SCX (SouthernCrossAI)
Beyond the GPU-first five sits SCX, which operates what it describes as Australia’s first sovereign AI cloud, built on SambaNova’s reconfigurable dataflow ASICs rather than GPUs. SCX brought its first sovereign inference node online in Sydney in January 2026 and is rolling out nationally across Equinix facilities through 2026 and 2027, incorporating SambaNova’s SN50 chip from the second half of 2026. SCX processes all models, data pipelines and system logs within Australian jurisdiction, and by its own account targets up to 10x greater energy efficiency than conventional GPU clusters for inference workloads. It is the clearest example of the neocloud tier specialising in inference rather than training.
Macquarie Data Centres (enabling infrastructure)
Macquarie Data Centres is not a neocloud operator, but it has explicitly identified neocloud as a target use case for its IC3 Super West facility in Sydney, a 47MW data centre hosting the Dell AI Factory with NVIDIA. Macquarie describes the facility as supporting enterprise AI, private AI and neocloud workloads, and positions it as sovereign, government-grade infrastructure. Macquarie operates several Certified Strategic facilities, though IC3 Super West is not yet certified on the Australia Data Centre Index. It topped out in late 2025 and is on track to open in September 2026, the third site on Macquarie’s Macquarie Park campus and part of a roughly 200MW Sydney development plan.

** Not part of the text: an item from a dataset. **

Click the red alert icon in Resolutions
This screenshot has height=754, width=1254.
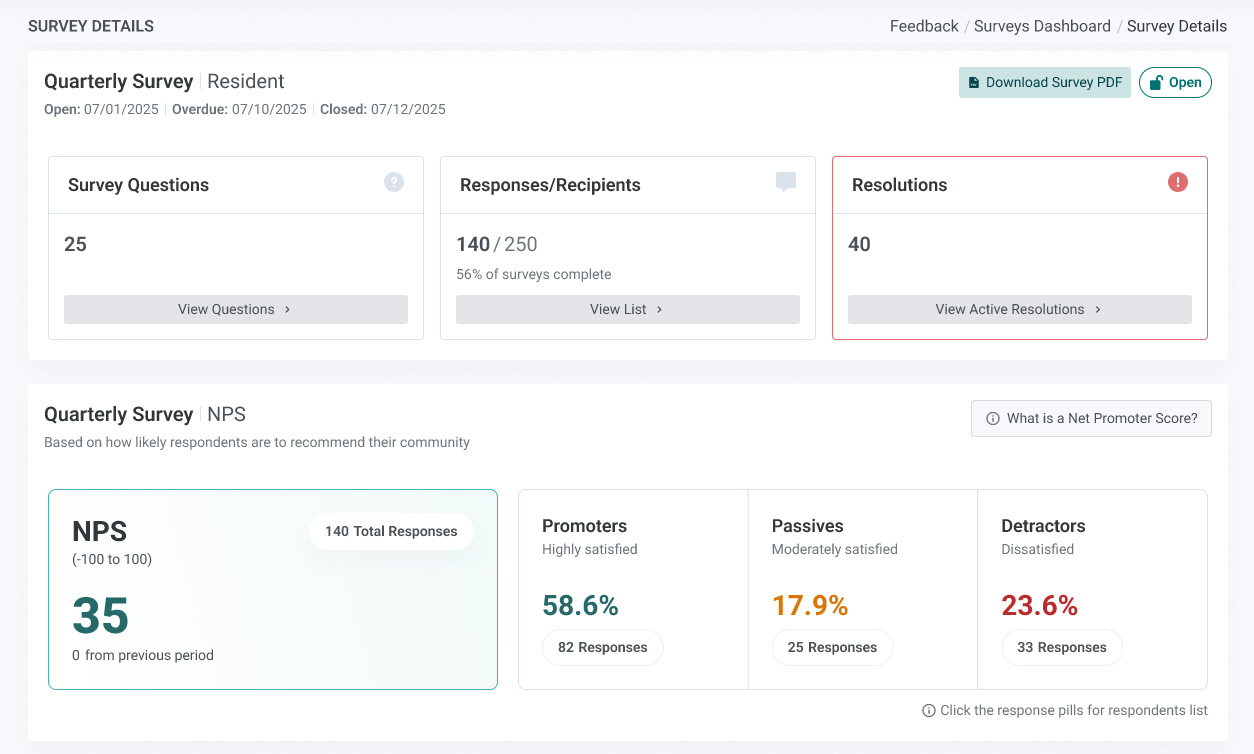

Why this matters for Australian infrastructure
Neocloud operators are signing multi-megawatt, long-term leases that change the economics of Australian colocation. Firmus alone has committed to 150MW at its Melbourne facility with a single hyperscale customer, backed by multi-billion-dollar contracts and institutional-grade debt facilities rather than speculative options. For colocation providers, neocloud tenants represent a demand tier sitting between traditional enterprise and hyperscaler, requiring higher power density, liquid cooling and direct connectivity to GPU fabric.

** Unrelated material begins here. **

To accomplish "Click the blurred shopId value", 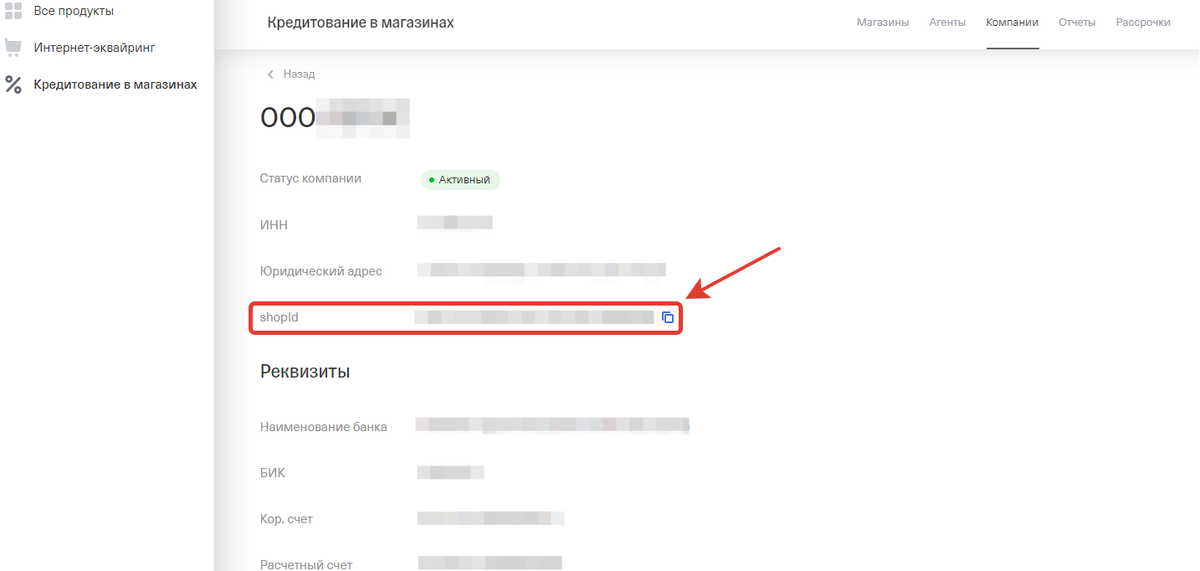I will click(534, 318).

The demand that has converted into disclosed contracts is commercial: Sharon AI’s US$1.25 billion ESDS agreement and its Canva lighthouse deal, and Firmus’s single hyperscale customer at Melbourne, all won on price, GPU availability and speed.
The connectivity dependency
AI workloads at scale require resilient, high-capacity connectivity between clusters, not just compute. SUBCO’s SMAP hypercable, delivering more than 400Tb of inter-capital capacity by May 2026, serves this need directly, and SUBCO has confirmed neocloud providers are among its anchor customers. The diverse routing between Perth, Adelaide, Melbourne and Sydney reduces a single-point-of-failure risk for operators running distributed GPU clusters across multiple Australian cities. Firmus has gone further, underwriting a new SUBCO subsea cable to Tasmania to wire Project Southgate’s flagship campus to the mainland.